Problem to work on: What is the number of lines in the listing below that include the string "each"? Answer with that number alone.

#####

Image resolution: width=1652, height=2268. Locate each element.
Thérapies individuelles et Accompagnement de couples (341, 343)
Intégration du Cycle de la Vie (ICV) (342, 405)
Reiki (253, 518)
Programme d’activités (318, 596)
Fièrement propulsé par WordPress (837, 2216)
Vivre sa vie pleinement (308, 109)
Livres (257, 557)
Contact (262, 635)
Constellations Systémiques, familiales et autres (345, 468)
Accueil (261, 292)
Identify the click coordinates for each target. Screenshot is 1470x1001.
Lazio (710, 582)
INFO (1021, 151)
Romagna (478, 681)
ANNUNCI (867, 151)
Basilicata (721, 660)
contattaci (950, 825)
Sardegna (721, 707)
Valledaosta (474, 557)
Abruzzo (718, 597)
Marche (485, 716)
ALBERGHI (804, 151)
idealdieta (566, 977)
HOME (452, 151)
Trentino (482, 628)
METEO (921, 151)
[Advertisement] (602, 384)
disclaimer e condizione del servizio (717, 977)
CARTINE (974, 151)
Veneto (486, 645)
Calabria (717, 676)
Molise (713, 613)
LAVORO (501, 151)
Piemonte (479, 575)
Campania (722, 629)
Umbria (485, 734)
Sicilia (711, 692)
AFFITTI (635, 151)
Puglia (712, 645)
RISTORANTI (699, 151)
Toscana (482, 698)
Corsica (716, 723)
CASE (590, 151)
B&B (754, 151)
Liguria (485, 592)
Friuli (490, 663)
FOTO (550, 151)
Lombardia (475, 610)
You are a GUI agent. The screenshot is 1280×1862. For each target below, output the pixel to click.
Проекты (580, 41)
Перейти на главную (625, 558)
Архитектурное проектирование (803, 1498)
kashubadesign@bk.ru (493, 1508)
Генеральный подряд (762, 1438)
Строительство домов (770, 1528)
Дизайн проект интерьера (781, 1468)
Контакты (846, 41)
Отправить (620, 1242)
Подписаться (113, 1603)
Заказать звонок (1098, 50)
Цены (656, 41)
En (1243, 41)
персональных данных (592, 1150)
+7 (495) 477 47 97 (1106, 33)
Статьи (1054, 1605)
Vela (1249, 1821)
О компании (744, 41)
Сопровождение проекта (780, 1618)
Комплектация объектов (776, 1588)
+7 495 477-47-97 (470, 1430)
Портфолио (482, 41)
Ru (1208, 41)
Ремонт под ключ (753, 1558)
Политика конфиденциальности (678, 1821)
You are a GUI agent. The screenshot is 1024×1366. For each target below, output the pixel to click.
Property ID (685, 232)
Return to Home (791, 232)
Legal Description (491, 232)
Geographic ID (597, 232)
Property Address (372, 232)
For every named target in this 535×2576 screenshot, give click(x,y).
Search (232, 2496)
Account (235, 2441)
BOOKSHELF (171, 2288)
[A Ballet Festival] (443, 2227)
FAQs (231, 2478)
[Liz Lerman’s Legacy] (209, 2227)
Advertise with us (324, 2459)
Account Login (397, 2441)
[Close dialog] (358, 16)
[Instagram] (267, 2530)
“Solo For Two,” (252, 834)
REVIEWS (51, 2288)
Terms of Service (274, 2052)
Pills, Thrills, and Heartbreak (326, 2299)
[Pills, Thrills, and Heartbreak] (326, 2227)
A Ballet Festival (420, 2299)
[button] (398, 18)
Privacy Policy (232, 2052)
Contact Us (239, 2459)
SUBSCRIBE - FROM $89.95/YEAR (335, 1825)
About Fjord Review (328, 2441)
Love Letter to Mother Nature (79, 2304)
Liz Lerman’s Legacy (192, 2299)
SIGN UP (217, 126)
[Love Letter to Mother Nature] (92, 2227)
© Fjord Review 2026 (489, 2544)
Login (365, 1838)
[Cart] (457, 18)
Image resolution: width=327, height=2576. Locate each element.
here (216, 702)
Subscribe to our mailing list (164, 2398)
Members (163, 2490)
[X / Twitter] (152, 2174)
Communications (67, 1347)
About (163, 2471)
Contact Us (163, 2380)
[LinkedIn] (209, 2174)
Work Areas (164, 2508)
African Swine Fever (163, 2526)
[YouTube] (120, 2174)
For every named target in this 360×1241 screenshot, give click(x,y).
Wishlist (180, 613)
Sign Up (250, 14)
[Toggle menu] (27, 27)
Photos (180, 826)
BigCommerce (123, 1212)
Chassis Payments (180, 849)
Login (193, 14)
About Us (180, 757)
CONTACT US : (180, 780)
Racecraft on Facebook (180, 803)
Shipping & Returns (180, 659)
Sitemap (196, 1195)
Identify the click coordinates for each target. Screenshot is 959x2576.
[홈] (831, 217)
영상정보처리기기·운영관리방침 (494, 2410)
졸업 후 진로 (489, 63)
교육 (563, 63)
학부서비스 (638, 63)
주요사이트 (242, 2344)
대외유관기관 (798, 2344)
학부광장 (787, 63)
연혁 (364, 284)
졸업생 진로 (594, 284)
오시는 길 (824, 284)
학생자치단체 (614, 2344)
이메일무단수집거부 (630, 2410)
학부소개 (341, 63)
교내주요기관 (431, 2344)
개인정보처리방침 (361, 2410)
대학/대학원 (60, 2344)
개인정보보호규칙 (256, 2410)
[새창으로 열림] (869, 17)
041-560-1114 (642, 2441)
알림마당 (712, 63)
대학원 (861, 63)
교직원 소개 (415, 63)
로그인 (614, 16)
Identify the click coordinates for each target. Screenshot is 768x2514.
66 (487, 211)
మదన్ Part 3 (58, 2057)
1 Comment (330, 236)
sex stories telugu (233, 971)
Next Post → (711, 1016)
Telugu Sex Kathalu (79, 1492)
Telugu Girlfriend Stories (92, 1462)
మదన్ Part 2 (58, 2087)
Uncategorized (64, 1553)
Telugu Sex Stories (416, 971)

#####

Solution to this exercise: 7